4. Segment your trusted network
You might have heard security professionals say something like: “most networks have a hard shell, but a soft and chewy centre.” This is because many organisations still treat their “trusted” network as one big flat network. However, we need to design our trusted networks using defence in depth as a practical strategy to survive modern security attacks – today.
Sure, you trust your employees. But do you really trust them equally? For instance, should your front desk receptionist really have network access to your engineer’s source code repository? Or should your marketing department have access to the database backend storing your customer’s credit card transactions? The answer is, probably not!
You should segment your trusted network into separate divisions, based on the roles of your users or sensitivity of the data on that segment. This allows you to place additional security controls between segments, giving you another opportunity to detect or block unauthorised activities internally. Even if one of your users gets compromised, the attacker will have to jump through more security hoops to get to the real data.

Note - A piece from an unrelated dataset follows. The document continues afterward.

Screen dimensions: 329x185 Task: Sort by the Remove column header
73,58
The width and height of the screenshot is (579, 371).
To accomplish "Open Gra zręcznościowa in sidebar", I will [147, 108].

5. Use advanced threat protection (ATP) solutions
Signature-based antivirus is a losing game. Malicious hackers use many techniques to repackage their malware over and over again, thus evading “pattern” based detection systems. Rather than looking for signatures, new ATP solutions detonate malware in a sandbox and pay attention to behaviours, including malware’s evasive activities. This allows the ATP solutions to catch zero day malware that AV may not yet have a signature for.
If you want to catch today’s evil payloads, use ATP solutions.
6. Make visibility a key part of your defence
There is no such thing as perfect security. Highly motivated bad guys can always find some chink in your armour. While it’s important to have preventative defences, you also need to focus on visibility tools that can help you identify security events that get past your defences.
As you pick security controls, be sure to choose strong visibility features that help you identify key security events. You may also consider adopting a Security Incident and Event Management (SIEM) solution that can gather the logs from all your systems and visualise and correlate that data to help you identify new events. Visibility tools may be the difference between your ability to recognise and stop a network security attack as it happens, versus discovering it a year later.